The Hanoitimes - The tax department said the overall revenue witnessed significant improvement compared to last year, mainly thanks to a hike in global crude oil prices at US$74 per barrel.
Vietnam’s tax revenue in 2018 reached VND1,146 trillion (US$49.43 billion), up 7.2% of the year’s estimate and 12.3% year-on-year, according to the General Department of Taxation.
Upon breaking down, tax revenue from crude oil stood at VND66.04 trillion (US$2.84 billion), equivalent to 183.9% of the year's estimate, and up 33.2% year-on-year; collection of all kinds of tax reached VND1,080 trillion (US$46.57 billion) or 104.5% of the estimate and up 11.2%.

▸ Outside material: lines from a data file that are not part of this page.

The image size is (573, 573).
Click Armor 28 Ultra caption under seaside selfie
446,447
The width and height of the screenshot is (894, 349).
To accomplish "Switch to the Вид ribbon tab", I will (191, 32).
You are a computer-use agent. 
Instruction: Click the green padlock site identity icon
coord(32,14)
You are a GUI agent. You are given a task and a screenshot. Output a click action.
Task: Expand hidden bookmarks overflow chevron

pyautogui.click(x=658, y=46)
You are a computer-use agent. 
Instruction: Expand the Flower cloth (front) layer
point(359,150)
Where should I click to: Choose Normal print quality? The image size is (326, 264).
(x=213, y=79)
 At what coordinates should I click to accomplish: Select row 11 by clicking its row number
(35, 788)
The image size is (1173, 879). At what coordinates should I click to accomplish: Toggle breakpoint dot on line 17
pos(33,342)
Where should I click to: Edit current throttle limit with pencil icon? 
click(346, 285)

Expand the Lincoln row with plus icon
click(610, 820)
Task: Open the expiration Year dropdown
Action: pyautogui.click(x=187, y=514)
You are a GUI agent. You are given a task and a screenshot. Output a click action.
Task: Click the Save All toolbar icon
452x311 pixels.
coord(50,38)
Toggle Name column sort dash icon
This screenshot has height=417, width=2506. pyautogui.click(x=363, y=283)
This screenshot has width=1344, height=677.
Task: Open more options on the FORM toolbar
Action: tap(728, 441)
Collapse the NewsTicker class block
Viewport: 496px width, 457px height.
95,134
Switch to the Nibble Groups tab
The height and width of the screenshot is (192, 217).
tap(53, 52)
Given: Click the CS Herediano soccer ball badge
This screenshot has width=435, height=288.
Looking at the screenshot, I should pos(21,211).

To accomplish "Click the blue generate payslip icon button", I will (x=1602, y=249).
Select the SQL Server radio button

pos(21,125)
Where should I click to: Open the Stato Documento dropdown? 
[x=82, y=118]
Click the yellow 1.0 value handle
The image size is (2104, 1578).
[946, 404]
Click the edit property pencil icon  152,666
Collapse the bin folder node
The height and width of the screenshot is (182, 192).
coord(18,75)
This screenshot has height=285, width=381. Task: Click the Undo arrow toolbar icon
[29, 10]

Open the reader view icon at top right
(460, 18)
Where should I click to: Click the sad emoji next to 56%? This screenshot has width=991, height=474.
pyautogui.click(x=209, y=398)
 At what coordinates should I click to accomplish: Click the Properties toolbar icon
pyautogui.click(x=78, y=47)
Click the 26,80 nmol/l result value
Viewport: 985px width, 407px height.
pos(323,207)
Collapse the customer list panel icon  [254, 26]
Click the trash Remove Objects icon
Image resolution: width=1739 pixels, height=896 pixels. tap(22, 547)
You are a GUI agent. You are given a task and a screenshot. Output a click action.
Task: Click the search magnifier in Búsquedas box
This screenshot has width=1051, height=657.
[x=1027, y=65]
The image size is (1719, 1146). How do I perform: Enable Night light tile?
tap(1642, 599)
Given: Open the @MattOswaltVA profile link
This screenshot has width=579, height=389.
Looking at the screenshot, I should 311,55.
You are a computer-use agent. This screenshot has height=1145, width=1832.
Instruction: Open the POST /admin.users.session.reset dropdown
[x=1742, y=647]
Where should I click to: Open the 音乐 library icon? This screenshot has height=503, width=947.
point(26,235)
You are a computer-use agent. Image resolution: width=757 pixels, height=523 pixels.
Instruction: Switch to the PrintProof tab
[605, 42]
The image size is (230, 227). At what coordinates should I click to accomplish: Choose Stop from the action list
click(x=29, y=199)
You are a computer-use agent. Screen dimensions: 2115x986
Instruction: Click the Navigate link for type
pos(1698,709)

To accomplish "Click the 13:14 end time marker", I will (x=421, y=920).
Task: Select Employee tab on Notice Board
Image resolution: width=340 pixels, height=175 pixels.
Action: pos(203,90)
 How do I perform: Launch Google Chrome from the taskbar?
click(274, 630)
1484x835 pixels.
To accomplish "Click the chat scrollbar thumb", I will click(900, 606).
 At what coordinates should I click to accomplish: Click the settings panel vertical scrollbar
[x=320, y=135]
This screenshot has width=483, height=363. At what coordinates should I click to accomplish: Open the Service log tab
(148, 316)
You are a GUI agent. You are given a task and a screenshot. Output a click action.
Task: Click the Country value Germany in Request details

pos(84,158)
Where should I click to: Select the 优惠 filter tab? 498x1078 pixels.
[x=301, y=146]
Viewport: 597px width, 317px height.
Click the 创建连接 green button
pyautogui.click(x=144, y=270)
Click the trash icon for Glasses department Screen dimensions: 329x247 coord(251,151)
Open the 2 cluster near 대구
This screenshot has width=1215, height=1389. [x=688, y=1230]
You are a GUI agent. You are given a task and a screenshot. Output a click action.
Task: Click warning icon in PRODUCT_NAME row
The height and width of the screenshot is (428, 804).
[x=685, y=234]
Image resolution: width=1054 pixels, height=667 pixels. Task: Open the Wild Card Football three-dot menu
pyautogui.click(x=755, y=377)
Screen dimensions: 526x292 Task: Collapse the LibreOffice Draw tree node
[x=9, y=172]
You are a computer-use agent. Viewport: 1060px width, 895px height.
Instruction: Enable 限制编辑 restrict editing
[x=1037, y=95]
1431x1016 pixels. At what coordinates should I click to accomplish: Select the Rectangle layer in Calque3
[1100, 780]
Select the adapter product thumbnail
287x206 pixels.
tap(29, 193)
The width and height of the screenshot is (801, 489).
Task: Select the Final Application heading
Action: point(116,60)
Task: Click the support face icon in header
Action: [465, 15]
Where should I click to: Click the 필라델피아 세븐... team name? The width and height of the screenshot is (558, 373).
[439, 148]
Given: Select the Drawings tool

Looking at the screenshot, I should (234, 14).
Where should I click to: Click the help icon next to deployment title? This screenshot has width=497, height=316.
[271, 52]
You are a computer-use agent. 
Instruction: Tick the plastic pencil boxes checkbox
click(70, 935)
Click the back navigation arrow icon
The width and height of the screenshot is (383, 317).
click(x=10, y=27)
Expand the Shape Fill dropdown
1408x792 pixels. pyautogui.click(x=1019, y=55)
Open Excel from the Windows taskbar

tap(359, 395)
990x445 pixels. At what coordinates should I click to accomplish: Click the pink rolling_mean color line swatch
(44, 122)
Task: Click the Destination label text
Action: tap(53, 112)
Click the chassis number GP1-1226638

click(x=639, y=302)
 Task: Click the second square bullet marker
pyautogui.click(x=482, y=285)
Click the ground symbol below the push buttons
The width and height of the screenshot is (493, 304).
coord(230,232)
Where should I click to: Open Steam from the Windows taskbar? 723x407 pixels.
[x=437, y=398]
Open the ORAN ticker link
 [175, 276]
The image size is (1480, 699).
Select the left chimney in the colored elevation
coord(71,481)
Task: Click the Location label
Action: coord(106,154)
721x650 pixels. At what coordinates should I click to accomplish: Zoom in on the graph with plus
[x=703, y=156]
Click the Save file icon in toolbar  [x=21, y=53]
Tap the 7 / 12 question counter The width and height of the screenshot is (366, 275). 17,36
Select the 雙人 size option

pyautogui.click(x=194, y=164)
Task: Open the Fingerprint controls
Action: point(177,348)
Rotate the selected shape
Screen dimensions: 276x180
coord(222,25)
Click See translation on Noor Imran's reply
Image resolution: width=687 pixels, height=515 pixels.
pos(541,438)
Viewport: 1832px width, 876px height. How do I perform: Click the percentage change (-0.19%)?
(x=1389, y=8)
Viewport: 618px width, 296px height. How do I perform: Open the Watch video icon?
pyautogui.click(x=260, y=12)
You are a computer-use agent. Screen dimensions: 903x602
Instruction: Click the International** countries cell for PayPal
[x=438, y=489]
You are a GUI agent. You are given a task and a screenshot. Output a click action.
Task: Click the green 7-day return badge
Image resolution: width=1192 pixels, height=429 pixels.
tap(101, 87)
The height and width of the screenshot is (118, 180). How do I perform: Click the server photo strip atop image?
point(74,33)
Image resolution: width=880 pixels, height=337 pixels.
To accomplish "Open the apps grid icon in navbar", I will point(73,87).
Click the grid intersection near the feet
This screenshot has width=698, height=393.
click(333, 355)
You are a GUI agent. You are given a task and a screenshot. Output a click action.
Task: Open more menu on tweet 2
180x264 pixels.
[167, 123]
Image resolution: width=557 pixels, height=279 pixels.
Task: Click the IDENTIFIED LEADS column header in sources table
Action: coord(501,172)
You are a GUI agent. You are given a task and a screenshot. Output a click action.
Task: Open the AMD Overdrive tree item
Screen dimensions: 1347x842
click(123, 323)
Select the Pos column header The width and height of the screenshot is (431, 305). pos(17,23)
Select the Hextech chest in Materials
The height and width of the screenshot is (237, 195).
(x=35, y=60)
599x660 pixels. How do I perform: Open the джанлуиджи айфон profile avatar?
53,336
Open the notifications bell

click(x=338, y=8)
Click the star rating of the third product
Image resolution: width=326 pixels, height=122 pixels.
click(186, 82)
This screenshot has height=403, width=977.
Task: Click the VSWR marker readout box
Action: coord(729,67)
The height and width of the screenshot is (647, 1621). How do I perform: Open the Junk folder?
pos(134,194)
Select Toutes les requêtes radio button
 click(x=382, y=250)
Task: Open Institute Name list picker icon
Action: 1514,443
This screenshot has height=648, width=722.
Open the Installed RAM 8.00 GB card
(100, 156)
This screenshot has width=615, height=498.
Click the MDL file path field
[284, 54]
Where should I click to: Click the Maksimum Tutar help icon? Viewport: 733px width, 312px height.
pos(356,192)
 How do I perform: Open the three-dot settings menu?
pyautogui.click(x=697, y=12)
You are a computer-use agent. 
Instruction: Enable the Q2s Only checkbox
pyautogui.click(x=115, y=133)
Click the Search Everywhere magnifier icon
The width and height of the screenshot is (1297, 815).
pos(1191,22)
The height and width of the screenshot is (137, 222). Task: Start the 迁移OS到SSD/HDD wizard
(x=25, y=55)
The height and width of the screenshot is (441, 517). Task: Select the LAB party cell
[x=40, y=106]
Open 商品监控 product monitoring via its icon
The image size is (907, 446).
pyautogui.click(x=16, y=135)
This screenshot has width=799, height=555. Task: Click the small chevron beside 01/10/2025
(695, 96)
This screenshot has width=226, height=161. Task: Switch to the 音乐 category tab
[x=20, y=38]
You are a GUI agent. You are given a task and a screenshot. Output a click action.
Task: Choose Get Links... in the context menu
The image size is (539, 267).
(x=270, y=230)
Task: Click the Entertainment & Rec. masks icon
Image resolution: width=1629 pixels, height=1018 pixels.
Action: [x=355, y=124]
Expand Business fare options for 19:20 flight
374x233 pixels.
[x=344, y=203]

The tax department said the overall revenue witnessed a significant improvement compared to last year, mainly thanks to a hike in global crude oil prices at US$74 per barrel (the estimated price was US$50), up US$18.4 per barrel year-on-year.
This resulted in revenue for the central budget of VND512.75 trillion (US$22.1 billion) or 101.66% of the estimate, and provincial-level budget VND634.18 trillion (US$27.33 billion), up 12.09% of the estimate.
Up to 61 out of 63 provinces met or beat the tax revenue target, and 48 out of 63 provinces with 7.3% revenue higher than the estimate.
As of the end of 2018, Vietnam’s total tax arrears reached VND75.80 trillion (US$3.26 billion), up VND2.66 trillion (US$114.67 million) year-on-year. Of the total, the amount of collectible taxes stood at VND39.29 trillion (US$1.69 billion), accounting for 51.8% of the total amount and down 5.7% year-on-year.
The amount of not collectible taxes reached VND36.51 trillion (US$1.57 billion), equivalent to 48.2% of the total and up 16% year-on-year.